* Fragmento de la página
"""

Y allí inició la madrugá de aquel primer Viernes Santo de la historia. De un sitio a otro, de Anás a Caifás, de Caifás a Pilato, de Pilato al populacho, y del populacho a la vía Dolorosa. El amor aquella noche se oscurecía con luz propia. Todos salieron asustados, aunque sólo Judas se desesperó. Todos, que sepamos. A dónde fueron, que comentaron, en dónde se escondieron… sólo lo sabe Dios. Noticia sólo tenemos de Pedro, que queriendo no dejar a quien se le escapaba quiso seguirle como quien más. Pero era difícil aquella noche de Viernes Santo estar en misa y repicando: querer, quería ir con su Maestro cortando orejas y lo que hiciera falta, como hizo con Malco en el huerto; pero temer, temía más como para arriesgar demasiado. No podía llegar más con su amor por Jesús, cuando el miedo le frenaba llegando a menos. Y adoptó esa actitud intermedia, sopesada, buenista, mediocremente comedida y aseada. En un patio cualquier, en torno a una fogata común, Pedro tiritaba confuso diciendo con su corazón el “sí, te quiero” a su Maestro, y con sus labios repitiendo que “no”. Y negó lo que menos podía negar: que no le conocía. El gallo trinó, y Pedro negó las tres veces. Y tropezó aquel Pedro el la piedra de su propio escándalo. Por eso rompió a llorar, como se le había anunciado.

"""

* Tareas
1: Pasa al inglés esta oración del fragmento sobre la negación de Pedro: «Todos salieron asustados, aunque sólo Judas se desesperó.»
2: Prolonga el fragmento sobre la negación de Pedro a partir de su última oración.

* Datos registrados
"""

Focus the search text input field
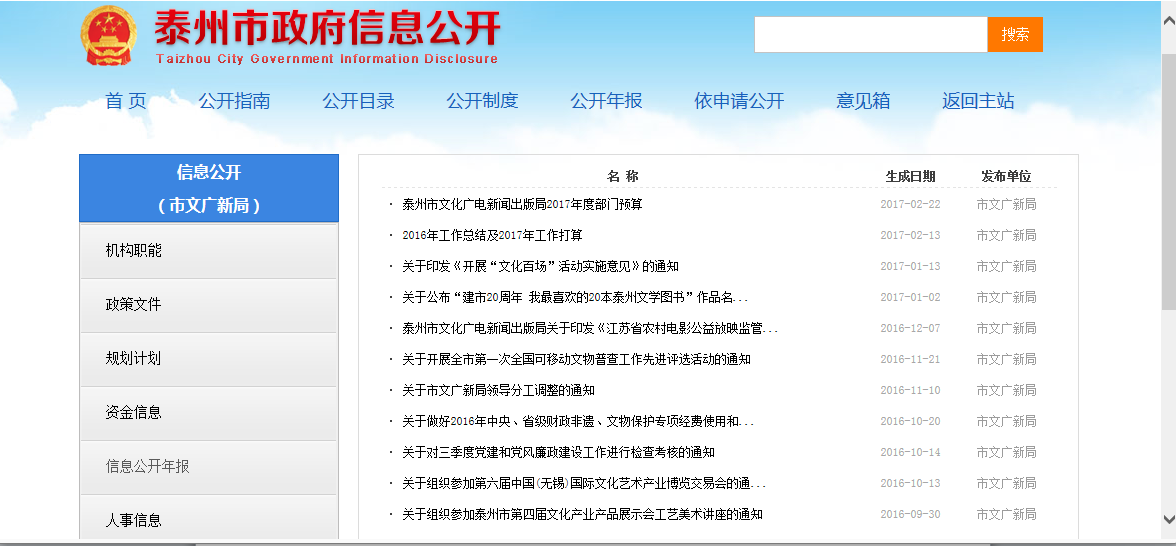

"""
"""

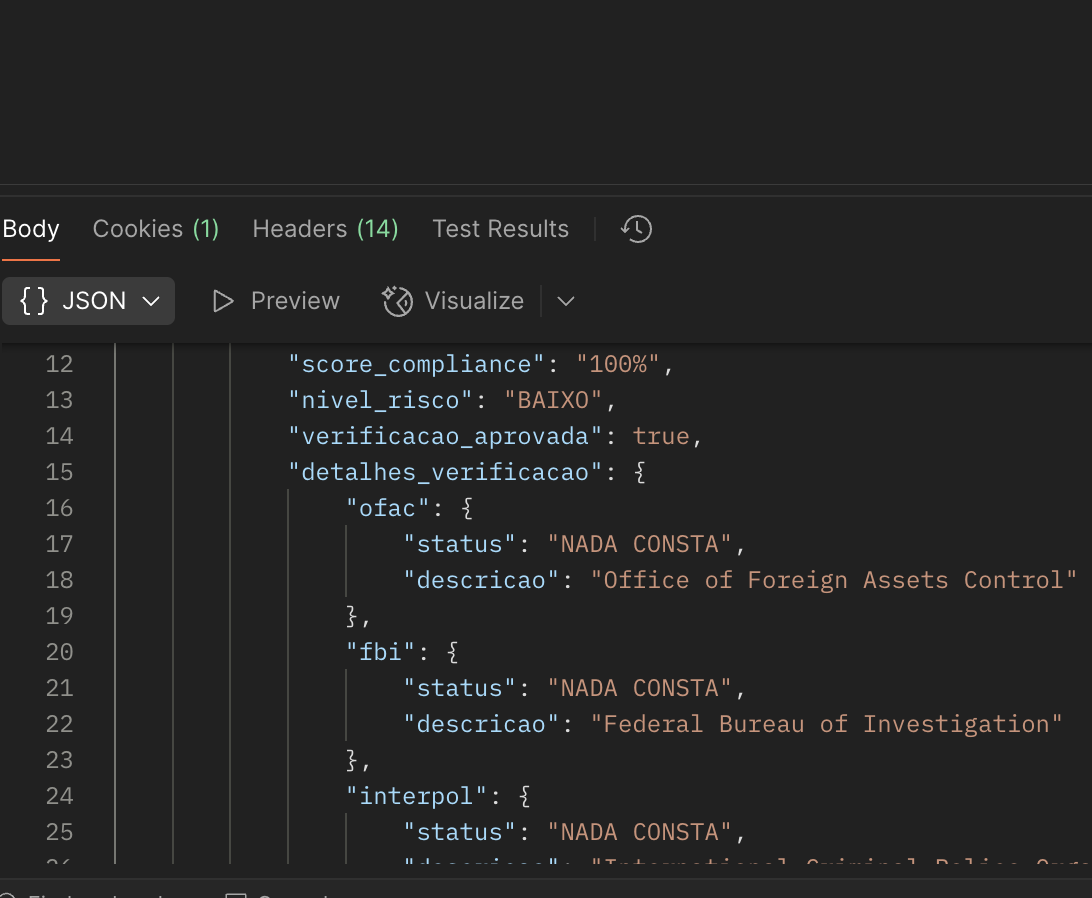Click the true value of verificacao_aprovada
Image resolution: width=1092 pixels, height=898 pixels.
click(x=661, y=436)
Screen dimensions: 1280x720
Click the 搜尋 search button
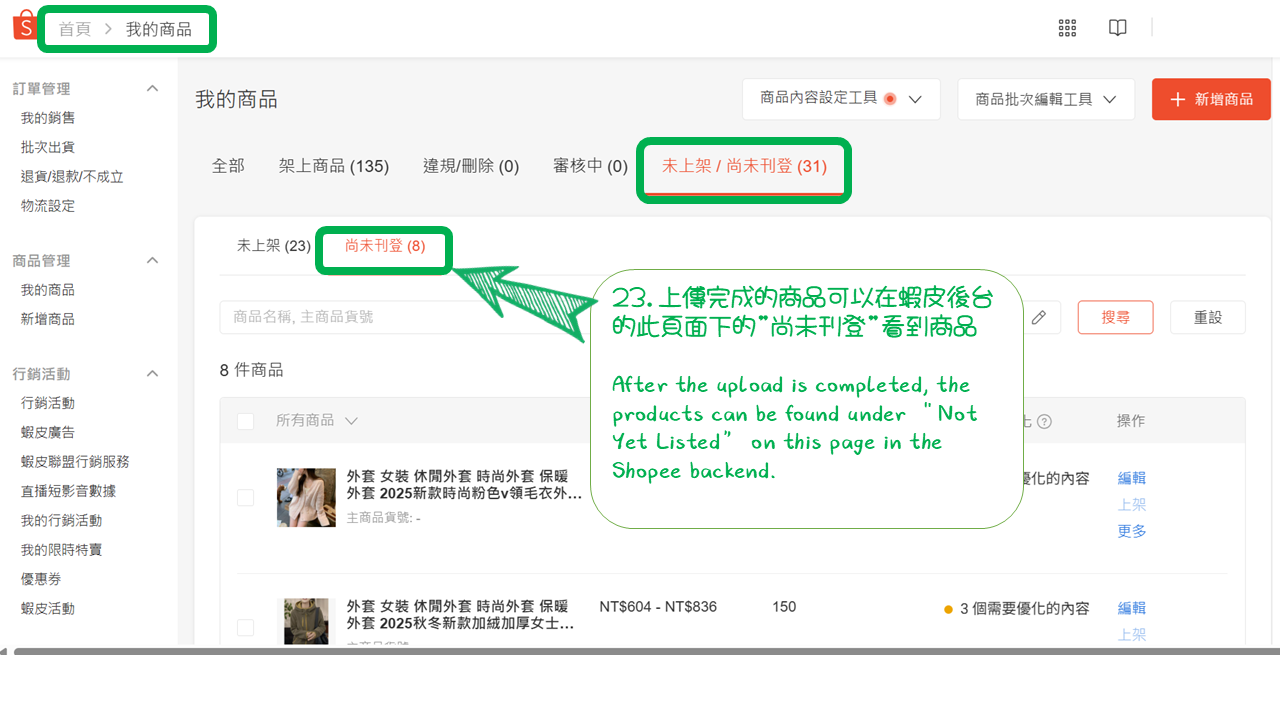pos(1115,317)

"""

* Respuestas esperadas
1: Everyone left frightened, although only Judas despaired.

2:
Conocemos el desenlace posterior. Había que pintar de sangre y duelo pre-martirial a quien luego crucificarían. No sirvió la pena provocada en una masa títere llena de ira. Más lastimero era el espectáculo de un Jesús azotado, expoliado, coronado de espinas, y más ellos se envalentonaban pidiendo desaforados la crucifixión sin medida. Lavándose las manos Pilatos, perdió en ese gesto la poca inocencia que le quedaba, y quedó manchado para siempre de complicidad y cobardía. De nada le sirvió la pregunta retórica, para nada convencida, sobre qué era la verdad. ¿Qué le importaba a él la verdad si sus pretensiones de poder, su corrupción moral, su frivolidad manifiesta le hacía vivir en la más burda mentira?

Aquel Viernes Santo, el amor más increíble, el más inmerecido, el menos comprendido, estaba domiciliado en la Calle de la Amargura. La vía Dolorosa no dejo de ser lo que era: un zoco comercial de intereses, de chismes, de fanfarrias y mercaderías. Y nadie dejó de hacer lo que hacía, al ver pasar a otro malhechor más, se decían. Ellos a lo suyo, mientras Dios en trance de pasión pasaba en medio de ellos.

 

Mujeres que se apiadan y rompen en llanto. Niños que eran apartados para no ver semejante espectáculo. Curiosos que no tenían más interés que una mirada lasciva, o burlesca, o rencorosa y resentida. Otros quedarían confusos al ver revestido de tanto mal a quien tanto bien dejó a su paso en sus vidas. Y aquel forastero Simón, oriundo de Cirene que volvía de trabajar, se encontró de pronto con una gracia inmensa y del todo inmerecida: ser samaritano bueno ante un Dios maltratado, robado y herido. Su ayuda fue sencilla: aceptar la imposición de tomar aquella cruz un rato para alivio de Jesús que no se mantenía en pie tras varias caídas. El cirineo tomó sobre sus hombros una cruz que a Jesús no le pertenecía, pues era más suya que del subía por la Calle de la Amargura hasta el Calvario.

 

Allí Dimas, buen ladrón, hizo su robo mejor, el más honrado, el que le salvó. Nada menos que le robó al Hijo de Dios una salvación cuando ya nada podía hacer. Toda una vida malgastada y podrida, que en ese instante vuelve a nacer. El robo lo hizo como buen ladrón, rezando conmovido ante Jesús crucificado: Dios mismo en su mismo suplicio, no por delincuente sino por amor. Acuérdate de mí cuando llegues a tu Reino. Y Jesús en aquel trance se lo aseguró. Es la primera canonización cristiana.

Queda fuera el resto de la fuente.